**Exercise prompt:** Would you set down the complete data below, exactly as shown?

*** Opening of Task inputs ***

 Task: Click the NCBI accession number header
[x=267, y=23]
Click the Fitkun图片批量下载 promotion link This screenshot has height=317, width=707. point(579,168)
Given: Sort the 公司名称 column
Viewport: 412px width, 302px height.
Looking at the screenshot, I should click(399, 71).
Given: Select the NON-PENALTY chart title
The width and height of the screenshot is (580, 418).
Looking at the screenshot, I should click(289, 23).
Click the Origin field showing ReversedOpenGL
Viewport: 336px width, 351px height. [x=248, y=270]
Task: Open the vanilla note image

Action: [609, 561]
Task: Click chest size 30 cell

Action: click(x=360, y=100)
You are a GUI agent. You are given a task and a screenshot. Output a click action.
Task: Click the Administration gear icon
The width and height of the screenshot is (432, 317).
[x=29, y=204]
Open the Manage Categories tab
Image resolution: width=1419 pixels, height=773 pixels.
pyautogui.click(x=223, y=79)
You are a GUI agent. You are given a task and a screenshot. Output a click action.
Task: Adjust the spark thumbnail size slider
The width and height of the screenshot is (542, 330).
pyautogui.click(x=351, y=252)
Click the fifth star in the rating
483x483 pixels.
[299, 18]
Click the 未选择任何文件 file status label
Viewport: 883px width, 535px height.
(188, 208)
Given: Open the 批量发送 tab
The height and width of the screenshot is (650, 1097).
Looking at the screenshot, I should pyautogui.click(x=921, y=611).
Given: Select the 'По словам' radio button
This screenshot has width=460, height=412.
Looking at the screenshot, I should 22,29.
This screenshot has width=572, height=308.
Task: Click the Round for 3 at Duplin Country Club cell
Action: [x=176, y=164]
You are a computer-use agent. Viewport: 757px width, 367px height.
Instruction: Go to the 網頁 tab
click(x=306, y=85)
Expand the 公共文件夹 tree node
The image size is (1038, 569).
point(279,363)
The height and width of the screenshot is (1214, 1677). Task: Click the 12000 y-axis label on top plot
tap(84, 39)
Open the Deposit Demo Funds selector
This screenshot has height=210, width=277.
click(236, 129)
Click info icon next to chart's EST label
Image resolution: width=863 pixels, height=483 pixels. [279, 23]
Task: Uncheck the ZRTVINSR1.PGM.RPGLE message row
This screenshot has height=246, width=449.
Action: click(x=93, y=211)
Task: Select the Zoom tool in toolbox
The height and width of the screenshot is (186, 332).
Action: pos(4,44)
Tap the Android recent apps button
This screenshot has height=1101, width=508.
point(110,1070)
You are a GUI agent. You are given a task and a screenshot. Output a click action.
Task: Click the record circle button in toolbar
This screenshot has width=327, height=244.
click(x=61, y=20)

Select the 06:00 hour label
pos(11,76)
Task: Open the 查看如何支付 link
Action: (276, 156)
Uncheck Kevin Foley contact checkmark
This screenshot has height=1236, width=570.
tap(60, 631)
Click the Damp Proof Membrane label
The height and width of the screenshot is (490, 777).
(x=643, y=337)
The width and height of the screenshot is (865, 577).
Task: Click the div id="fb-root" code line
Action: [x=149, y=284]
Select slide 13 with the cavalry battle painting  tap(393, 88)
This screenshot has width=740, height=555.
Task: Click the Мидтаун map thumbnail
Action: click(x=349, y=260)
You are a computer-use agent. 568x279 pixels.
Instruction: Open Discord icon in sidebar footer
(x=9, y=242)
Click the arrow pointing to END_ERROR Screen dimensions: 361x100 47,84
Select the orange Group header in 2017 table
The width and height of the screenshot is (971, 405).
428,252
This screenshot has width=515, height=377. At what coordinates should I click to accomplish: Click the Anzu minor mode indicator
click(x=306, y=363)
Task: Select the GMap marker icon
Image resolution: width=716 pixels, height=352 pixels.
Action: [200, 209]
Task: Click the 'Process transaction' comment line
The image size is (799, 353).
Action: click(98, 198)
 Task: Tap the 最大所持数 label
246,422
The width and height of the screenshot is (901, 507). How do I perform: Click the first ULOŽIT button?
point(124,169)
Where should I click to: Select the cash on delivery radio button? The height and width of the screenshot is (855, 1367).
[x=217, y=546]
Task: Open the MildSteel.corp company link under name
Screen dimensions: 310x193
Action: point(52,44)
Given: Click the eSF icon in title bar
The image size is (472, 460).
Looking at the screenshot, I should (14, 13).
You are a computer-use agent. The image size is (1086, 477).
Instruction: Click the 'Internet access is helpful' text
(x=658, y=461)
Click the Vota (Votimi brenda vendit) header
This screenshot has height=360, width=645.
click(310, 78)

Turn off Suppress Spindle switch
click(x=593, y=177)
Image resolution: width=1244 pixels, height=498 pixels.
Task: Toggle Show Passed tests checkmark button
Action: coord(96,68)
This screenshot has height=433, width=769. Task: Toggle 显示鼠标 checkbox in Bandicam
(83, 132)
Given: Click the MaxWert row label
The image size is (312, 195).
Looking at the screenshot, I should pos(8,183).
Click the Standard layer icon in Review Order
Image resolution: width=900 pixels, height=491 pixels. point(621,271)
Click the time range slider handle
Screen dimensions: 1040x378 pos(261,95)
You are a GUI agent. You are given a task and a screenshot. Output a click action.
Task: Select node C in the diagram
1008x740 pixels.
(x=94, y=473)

*** Close of Task inputs ***

**The completed task:**
 Task: Click the NCBI accession number header
[x=267, y=23]
Click the Fitkun图片批量下载 promotion link This screenshot has height=317, width=707. point(579,168)
Given: Sort the 公司名称 column
Viewport: 412px width, 302px height.
Looking at the screenshot, I should click(399, 71).
Given: Select the NON-PENALTY chart title
The width and height of the screenshot is (580, 418).
Looking at the screenshot, I should click(289, 23).
Click the Origin field showing ReversedOpenGL
Viewport: 336px width, 351px height. [x=248, y=270]
Task: Open the vanilla note image

Action: [609, 561]
Task: Click chest size 30 cell

Action: click(x=360, y=100)
You are a GUI agent. You are given a task and a screenshot. Output a click action.
Task: Click the Administration gear icon
The width and height of the screenshot is (432, 317).
[x=29, y=204]
Open the Manage Categories tab
Image resolution: width=1419 pixels, height=773 pixels.
pyautogui.click(x=223, y=79)
You are a GUI agent. You are given a task and a screenshot. Output a click action.
Task: Adjust the spark thumbnail size slider
The width and height of the screenshot is (542, 330).
pyautogui.click(x=351, y=252)
Click the fifth star in the rating
483x483 pixels.
[299, 18]
Click the 未选择任何文件 file status label
Viewport: 883px width, 535px height.
(188, 208)
Given: Open the 批量发送 tab
The height and width of the screenshot is (650, 1097).
Looking at the screenshot, I should pyautogui.click(x=921, y=611).
Given: Select the 'По словам' radio button
This screenshot has width=460, height=412.
Looking at the screenshot, I should 22,29.
This screenshot has width=572, height=308.
Task: Click the Round for 3 at Duplin Country Club cell
Action: [x=176, y=164]
You are a computer-use agent. Viewport: 757px width, 367px height.
Instruction: Go to the 網頁 tab
click(x=306, y=85)
Expand the 公共文件夹 tree node
The image size is (1038, 569).
point(279,363)
The height and width of the screenshot is (1214, 1677). Task: Click the 12000 y-axis label on top plot
tap(84, 39)
Open the Deposit Demo Funds selector
This screenshot has height=210, width=277.
click(236, 129)
Click info icon next to chart's EST label
Image resolution: width=863 pixels, height=483 pixels. [279, 23]
Task: Uncheck the ZRTVINSR1.PGM.RPGLE message row
This screenshot has height=246, width=449.
Action: click(x=93, y=211)
Task: Select the Zoom tool in toolbox
The height and width of the screenshot is (186, 332).
Action: pos(4,44)
Tap the Android recent apps button
This screenshot has height=1101, width=508.
point(110,1070)
You are a GUI agent. You are given a task and a screenshot. Output a click action.
Task: Click the record circle button in toolbar
This screenshot has width=327, height=244.
click(x=61, y=20)

Select the 06:00 hour label
pos(11,76)
Task: Open the 查看如何支付 link
Action: (276, 156)
Uncheck Kevin Foley contact checkmark
This screenshot has height=1236, width=570.
tap(60, 631)
Click the Damp Proof Membrane label
The height and width of the screenshot is (490, 777).
(x=643, y=337)
The width and height of the screenshot is (865, 577).
Task: Click the div id="fb-root" code line
Action: [x=149, y=284]
Select slide 13 with the cavalry battle painting  tap(393, 88)
This screenshot has width=740, height=555.
Task: Click the Мидтаун map thumbnail
Action: click(x=349, y=260)
You are a computer-use agent. 568x279 pixels.
Instruction: Open Discord icon in sidebar footer
(x=9, y=242)
Click the arrow pointing to END_ERROR Screen dimensions: 361x100 47,84
Select the orange Group header in 2017 table
The width and height of the screenshot is (971, 405).
428,252
This screenshot has width=515, height=377. At what coordinates should I click to accomplish: Click the Anzu minor mode indicator
click(x=306, y=363)
Task: Select the GMap marker icon
Image resolution: width=716 pixels, height=352 pixels.
Action: [200, 209]
Task: Click the 'Process transaction' comment line
The image size is (799, 353).
Action: click(98, 198)
 Task: Tap the 最大所持数 label
246,422
The width and height of the screenshot is (901, 507). How do I perform: Click the first ULOŽIT button?
point(124,169)
Where should I click to: Select the cash on delivery radio button? The height and width of the screenshot is (855, 1367).
[x=217, y=546]
Task: Open the MildSteel.corp company link under name
Screen dimensions: 310x193
Action: point(52,44)
Given: Click the eSF icon in title bar
The image size is (472, 460).
Looking at the screenshot, I should (14, 13).
You are a computer-use agent. The image size is (1086, 477).
Instruction: Click the 'Internet access is helpful' text
(x=658, y=461)
Click the Vota (Votimi brenda vendit) header
This screenshot has height=360, width=645.
click(310, 78)

Turn off Suppress Spindle switch
click(x=593, y=177)
Image resolution: width=1244 pixels, height=498 pixels.
Task: Toggle Show Passed tests checkmark button
Action: coord(96,68)
This screenshot has height=433, width=769. Task: Toggle 显示鼠标 checkbox in Bandicam
(83, 132)
Given: Click the MaxWert row label
The image size is (312, 195).
Looking at the screenshot, I should pos(8,183).
Click the Standard layer icon in Review Order
Image resolution: width=900 pixels, height=491 pixels. point(621,271)
Click the time range slider handle
Screen dimensions: 1040x378 pos(261,95)
You are a GUI agent. You are given a task and a screenshot. Output a click action.
Task: Select node C in the diagram
1008x740 pixels.
(x=94, y=473)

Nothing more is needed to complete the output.